The League Cup has taken its fair amount of abuse over the years. Many Premier League sides have regarded it as a reserve team cup competition, something that is an unwelcome distraction from the league campaign.
Further down the divisions and the Cup is seen as long-winded and unwelcome in a footballing schedule that is already bloated.
However, the incredible stories we have seen this year, culminating in a final between Swansea and Bradford City, surely emphasize the real importance of a knock out cup competition - social mobility.
Had either of the two finalists played their way into Europe without the League Cup it would have required a number of multi-million pound campaigns that neither is in the position to sustain.
Yet next season Swansea will be able to take an extremely gifted side who ooze with technical ability into an arena that previously was unobtainable.
The team from South Wales, who have already won many plaudits with their playing style, are going to be able to establish a presence on the continent that is going to help Laudrup's team develop and hopefully propel themselves in the Premier League.
The interview with Bradford's chairman Mark Lawn before the Cup final, in which he said that the side would not play in the Europa League next season if it cost them any money, seems extremely shortsighted.
Clubs spend millions trying to establish a "presence" all over the world and surely Bradford's image and reputation would be enhanced if they took part in the competition?

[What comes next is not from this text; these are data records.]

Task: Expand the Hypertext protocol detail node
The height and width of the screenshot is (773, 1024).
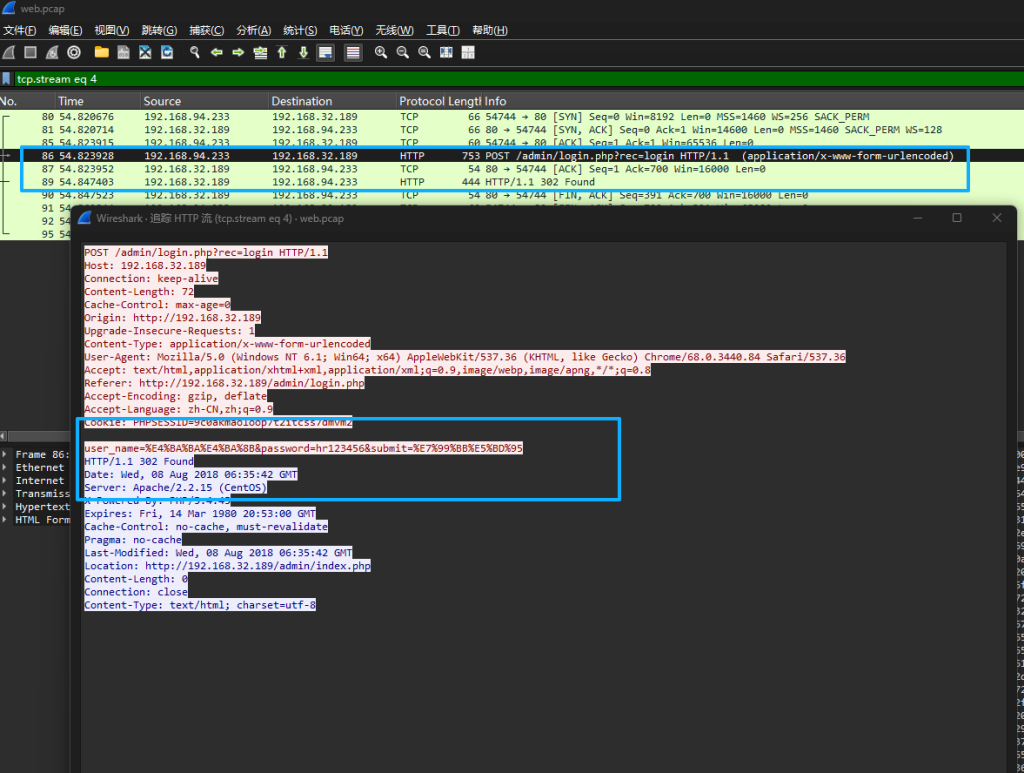Action: [x=7, y=507]
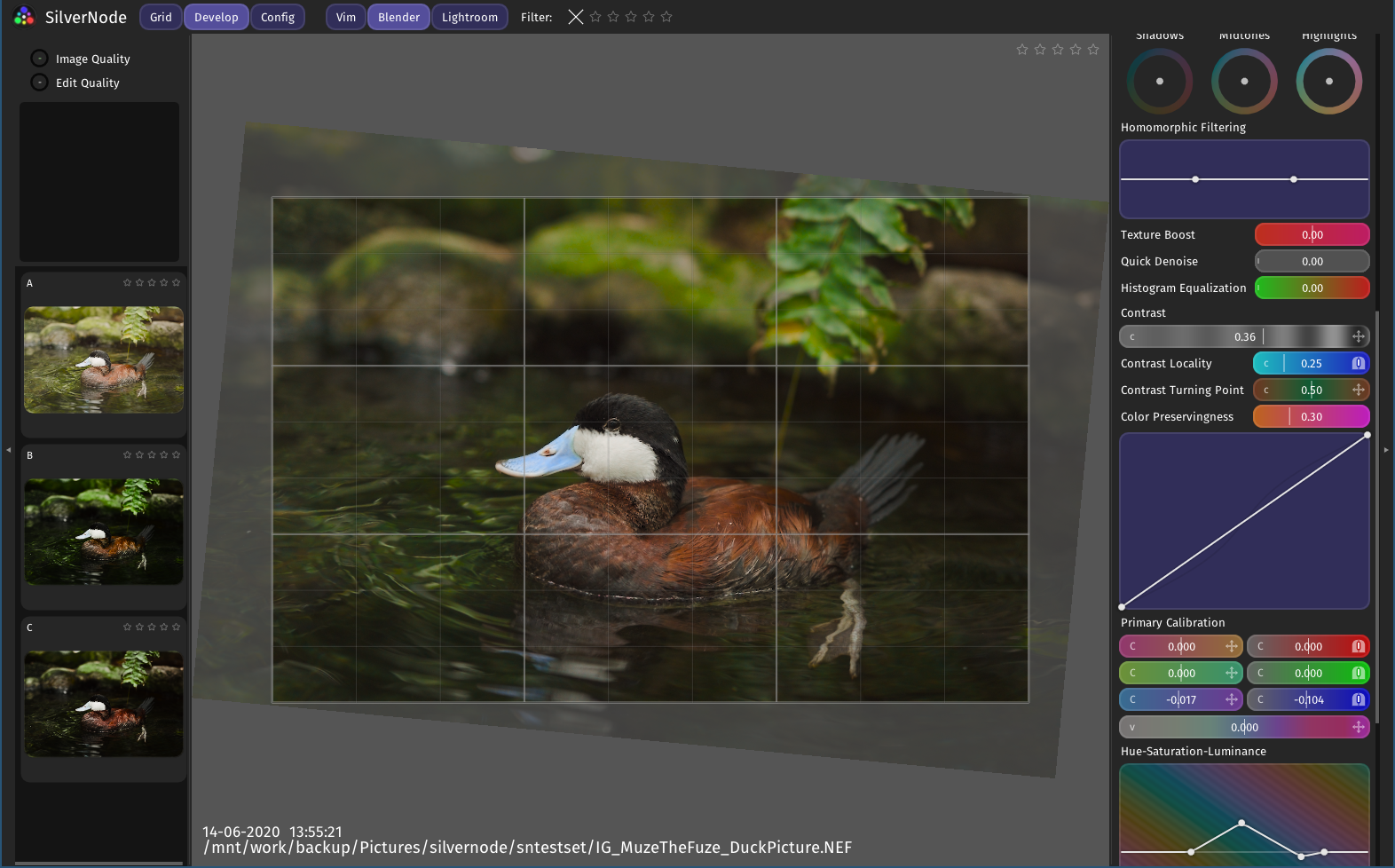The width and height of the screenshot is (1395, 868).
Task: Click the Texture Boost slider
Action: [x=1312, y=234]
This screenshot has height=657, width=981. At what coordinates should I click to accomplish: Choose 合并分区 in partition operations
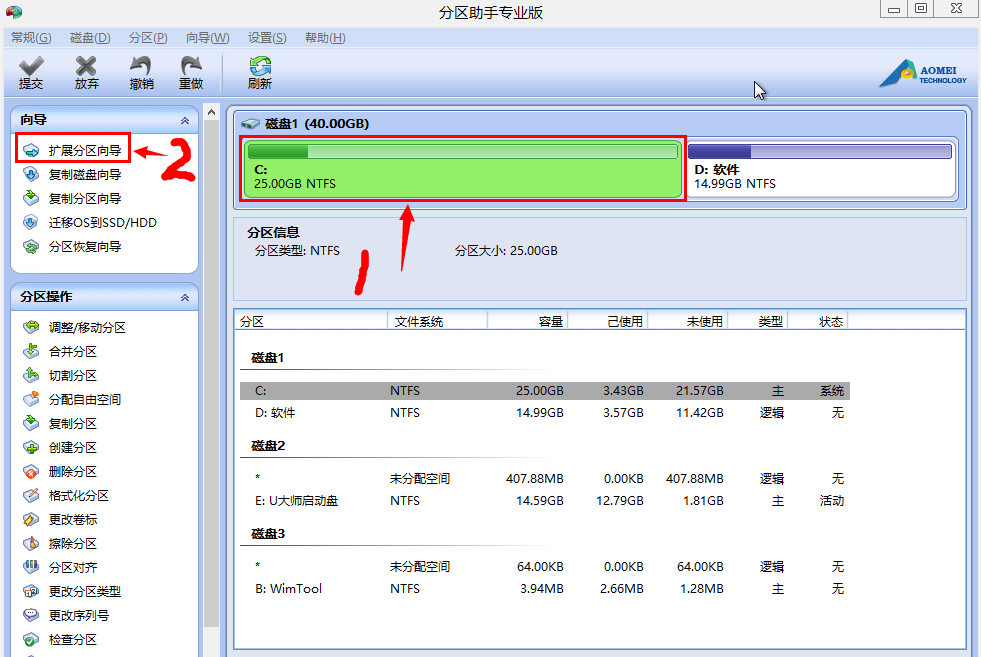pos(73,352)
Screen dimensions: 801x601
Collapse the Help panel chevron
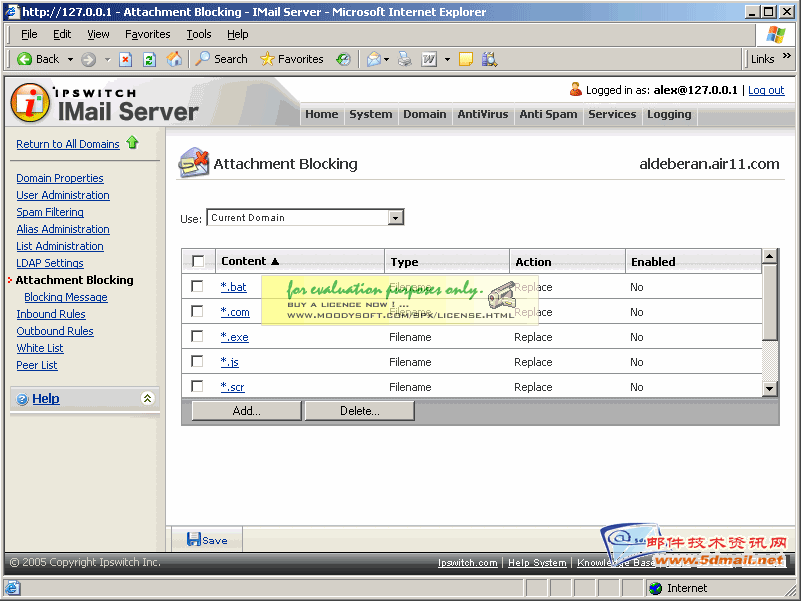(x=148, y=398)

Scouting is enhanced and player recruitment becomes so much easier when prospective purchases have seen that a club is being ambitious and forward thinking, and surely there are players who would jump at the chance to play in Europe?
In the end, a 5-0 victory for Swansea was the right result and the club is in the perfect position to use next season's Europa League as a springboard.

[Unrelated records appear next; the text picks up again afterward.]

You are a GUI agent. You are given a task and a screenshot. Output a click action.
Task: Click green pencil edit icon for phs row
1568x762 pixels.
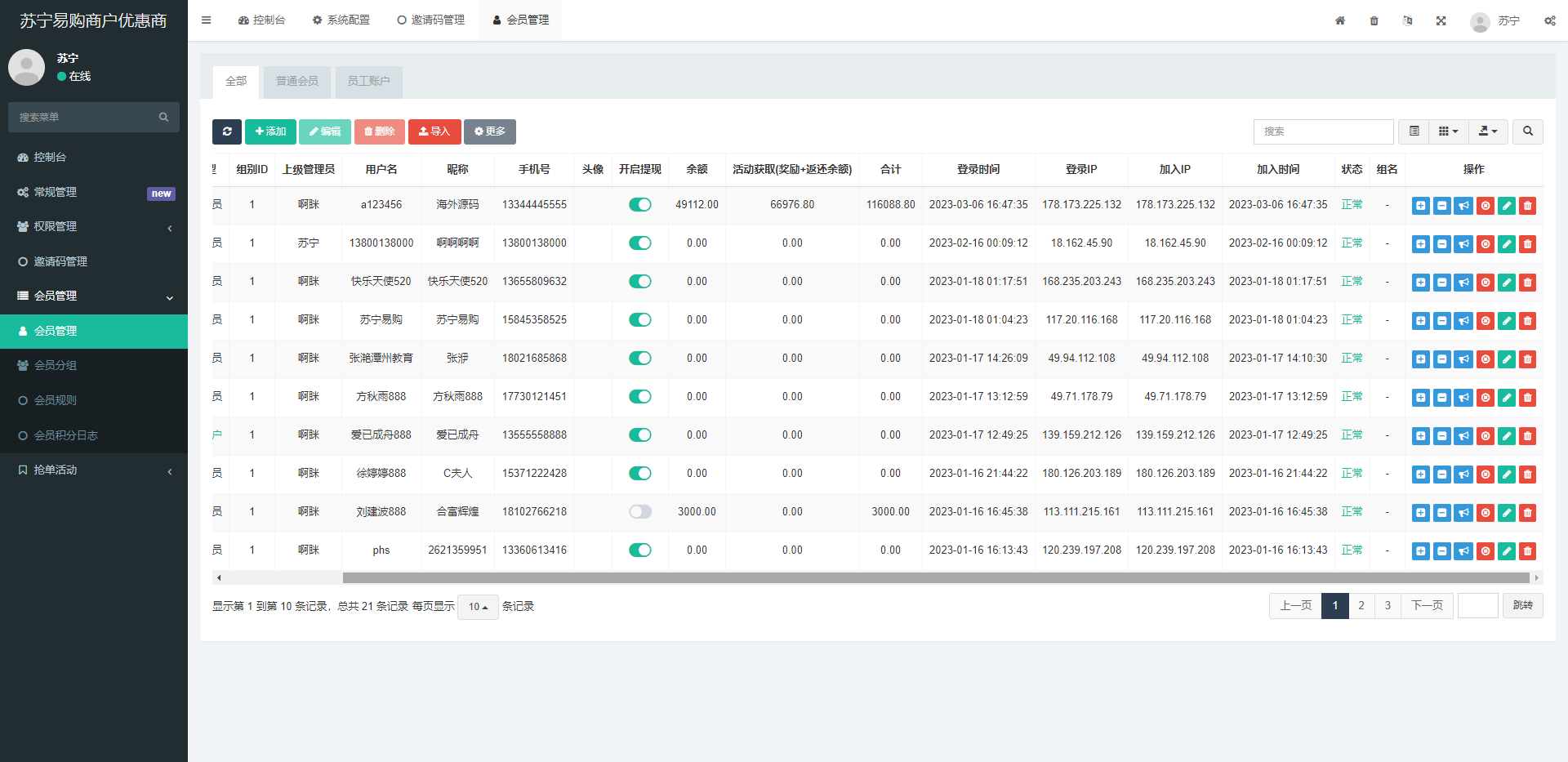click(x=1506, y=551)
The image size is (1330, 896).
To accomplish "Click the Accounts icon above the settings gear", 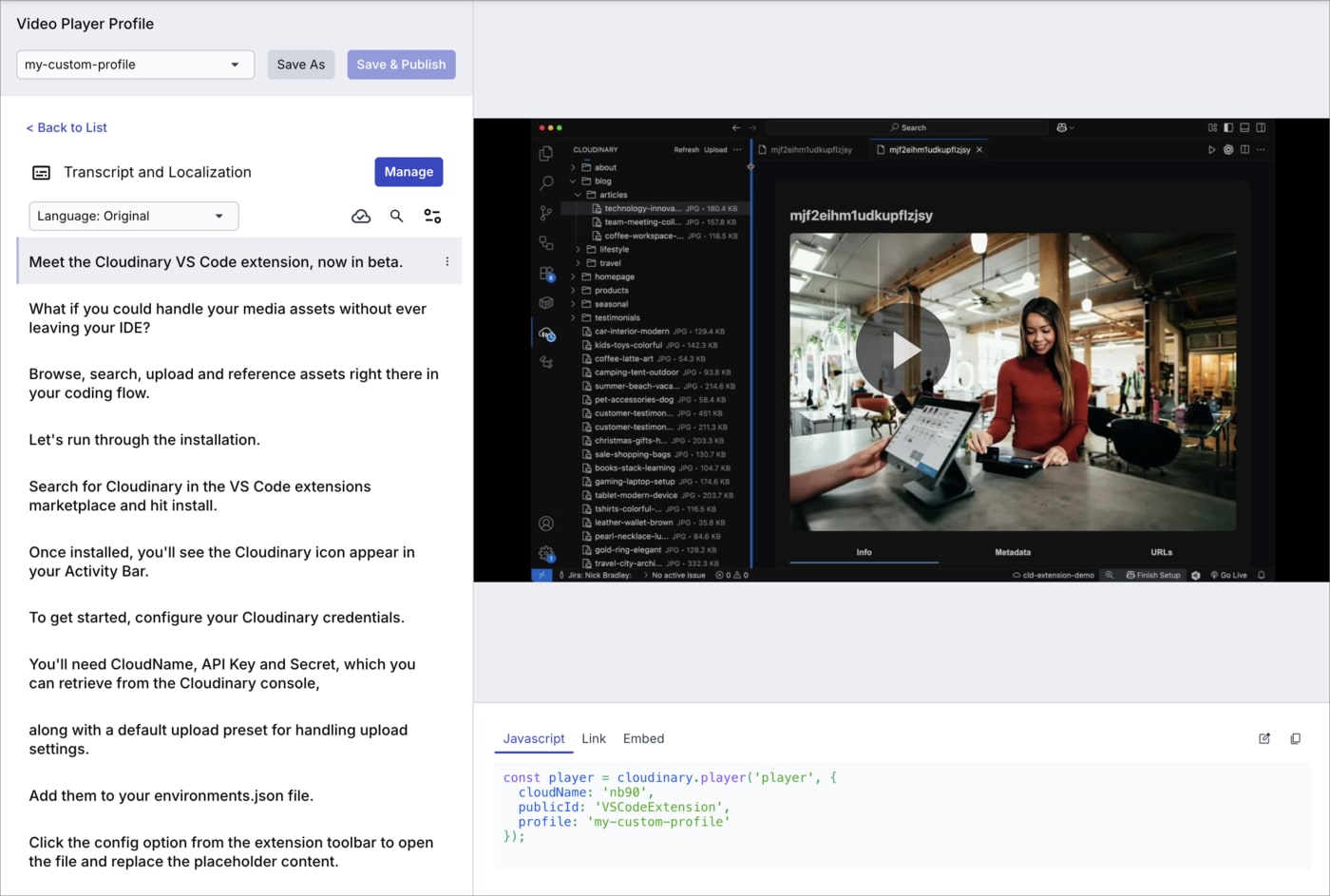I will pyautogui.click(x=546, y=523).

The way in which they conduct themselves and play with attacking ambition has won over impartial football fans in England and their style is one that will thrive in a European setting.
The same can be said for the FA Cup, which is also flagging in its popularity with major clubs over the past few seasons. The cup format means that it rewards clubs who really want to achieve something in their season, win silverware and play in European competition.
Who will forget Liverpool knocking out Oldham earlier this year in the FA Cup, and Brentford's near win over local rivals Chelsea will stir the memories of fans for years to come.
Swansea and Bradford are a perfect example of the place that cup competitions still have in our national game. There is no harm in seeing the riches and rewards that are saturated at the top of the pyramid being filtered down to benefit football at all levels.